Snow sandwich

We’ve now had snow on the ground for over a week, which is unusual for Seattle. We live at the top of one of the steepest hills in our neighborhood, which has become a sledding/snowboarding/skiing hill night after night until long into the morning. A couple days ago we saw someone going down the hill in a wheelchair. Iris sledded down twice and then got wet socks and had to come inside, which makes her a girl after my own heart.

One day during this endless silent barrage, we got a few inches of snow and then a layer of freezing rain atop the snow. Iris and I went out and karate-chopped every glassy surface we could get our gloves on and had a contest to see who could extract the largest unbroken sheet of ice.

I was explaining this unusual weather to a friend. “Then more snow came down on top of the ice layer,” I said. “So you had a thin crunchy layer between two soft layers, kind of like a breaded pork cutlet sandwich on a soft bun.
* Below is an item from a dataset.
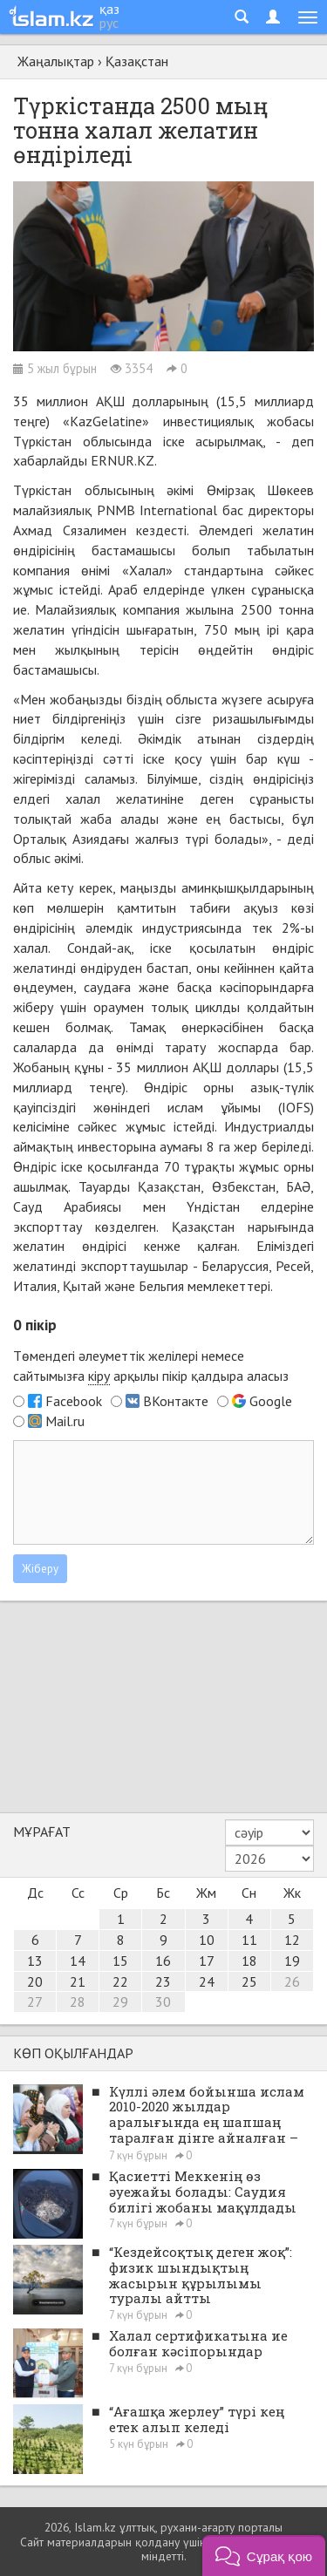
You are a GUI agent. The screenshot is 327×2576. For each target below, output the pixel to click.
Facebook (73, 1401)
Wait a minute, I was going to make burritos for lunch, but now I’m going to make a pork cutlet sandwich.”

And indeed I am.

3 thoughts on “Snow sandwich

  1. mamster Post author

    That sandwich was SO GOOD. I put some shredded cabbage and tonkatsu sauce on it. Actually it was okonomiyaki sauce but I can’t tell the difference.

  2. SteveO

    Folks in my parts laugh when they hear that either coast got a couple of inches and it’s paralyzing the city. But in so many ways it’s a ton easier to drive over a foot of sub-zero powder, which will stick together and provide some amount of traction, than it is to drive over fractions of an inch of the white stuff on the East Coast or PacNorWest, where each flake has it’s own boundary layer of ice and water and concentrated slipperiness.

    I’ll take two feet of snow over a micrometer of black ice, any day of the week.